2015.09.16記事「須恵器窯と土師器焼成遺構 その1」で房総最大級の土器生産施設である南河原坂窯跡群ではヘラ書き土器が多くつくられ、一方規模の大きくない土師器生産施設である権現後遺跡ではヘラ書き土器が全くつくられていなかったというイメージを持つことができました。

こうしたイメージがそれでよいか、房総の須恵器釜、土師器窯全部の情報について調べてみました。

その結果を次に示します。

出土墨・刻土器におけるヘラ書き土器の割合(表)

出土墨・刻土器におけるヘラ書き土器の割合(グラフ)

須恵器窯跡についてみると、南河原坂窯跡群及び他の遺跡からの土器出土量が判らないので、つくられた土器に占めるヘラ書き土器の割合は判りませんが、情報のある遺跡8件のうち6件からヘラ書き土器が出土し、残る2件も「刻書」あるいは「線刻」「刻印」のものが多くなっていますから土器生産地で工人が生産した土器にヘラ書きあるいは線刻等を施したと考えられます。

つまり、須恵器釜についてみると、どの程度の割合で土器にヘラ書き(あるいは線刻)したかはわかりませんが、全部の遺跡でヘラ書き(あるいは線刻)が行われたと考えて間違いないと思います。

土師器窯についてついてみると、須恵器釜跡と同じく遺跡からの土器出土量が判らないので、つくられた土器に占めるヘラ書き土器の割合は判りません。

しかし、樋爪遺跡、駒形遺跡、権現後遺跡、妙見堂遺跡ではヘラ書き土器はゼロかあるいはほとんどありませんから、これらの遺跡では生産された土器にヘラ書きがほとんど行われなかった可能性が濃厚です。

一方、小谷遺跡、永吉台遺跡、城ノ台遺跡ではヘラ書き土器が一定の%を占めています。

ところが、土師器窯のある遺跡は窯施設だけの遺跡ではなく、それを含む集落全体の遺跡となっていますから、これらのヘラ書き土器が生産した土器にヘラ書きしたものか、それとも外から持ち込まれたものか一義的に判別できません。

しかしヘラ書き土器の出土墨・刻土器の総量に対しての割合が県全体の割合(6.8%)よりはるかに大きな値となっているので、その遺跡で生産した土器にその遺跡の工人がヘラ書きしたと考えることが合理的判断だと考えます。

この統計から土師器窯ではヘラ書きが全く行われなかった窯と行なわれた場合がある窯の2種類の存在が浮かびあがります。
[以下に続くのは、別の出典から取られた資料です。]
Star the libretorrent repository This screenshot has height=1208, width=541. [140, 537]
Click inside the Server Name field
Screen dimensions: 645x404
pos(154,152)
結論として、房総では須恵器釜の全てでヘラ書きが行われていたと考えられ、土師器窯ではヘラ書きが行われた窯と行われなかった窯の2種類があると考えられます。

ヘラ書きした土器の作成土器総量に対する割合は不明ですが、千葉県出土墨・刻土器の総量に対するヘラ書き土器の割合が6.8%です。

そして墨・刻土器の土器総量に対する割合も不明ですが、墨書土器多出遺跡群である萱田遺跡群の例では24.5%です。
2015.08.25記事「萱田遺跡群の墨書土器率」参照

この数値を機械的に利用すると6.8%×24.5%=1.7%になります。

千葉県全体でみると、ヘラ書き土器の(つまり生産地で文字や印が書かれた土器の)割合は全土器に対して1.7%より小さな数値であったということが推定できます。

感想
権現後遺跡で生産された土器にヘラ書きが行われなかった理由として、その窯が白幡前遺跡によって開発された窯であり、白幡前遺跡は軍事・兵站基地であったことに関連すると考えます 。

つまり、権現後遺跡は軍需用品としての土器生産施設であり、発注者名をヘラ書きして製品のブランド価値を高めるとか、あるいは工人サイドの品質管理のために必要な目印(工人識別目印)をつけるなどの場面が入り込む余地のない窯であったと考えます。

恐らく品質はあまり問題にしないで、画一的土師器量産に励んだのだとおもいます。

このように考えると、鳴神山遺跡が遠くの南河原坂窯跡群から自分のロゴ入り土器を購入したという行為と、6㎞しか離れていない萱田遺跡群ではヘラ書き土器が全くつくられなかったという行為の間に大きな落差があることを感じます。鳴神山遺跡と萱田遺跡群との間には埋めがたい心理的溝があるように感じます。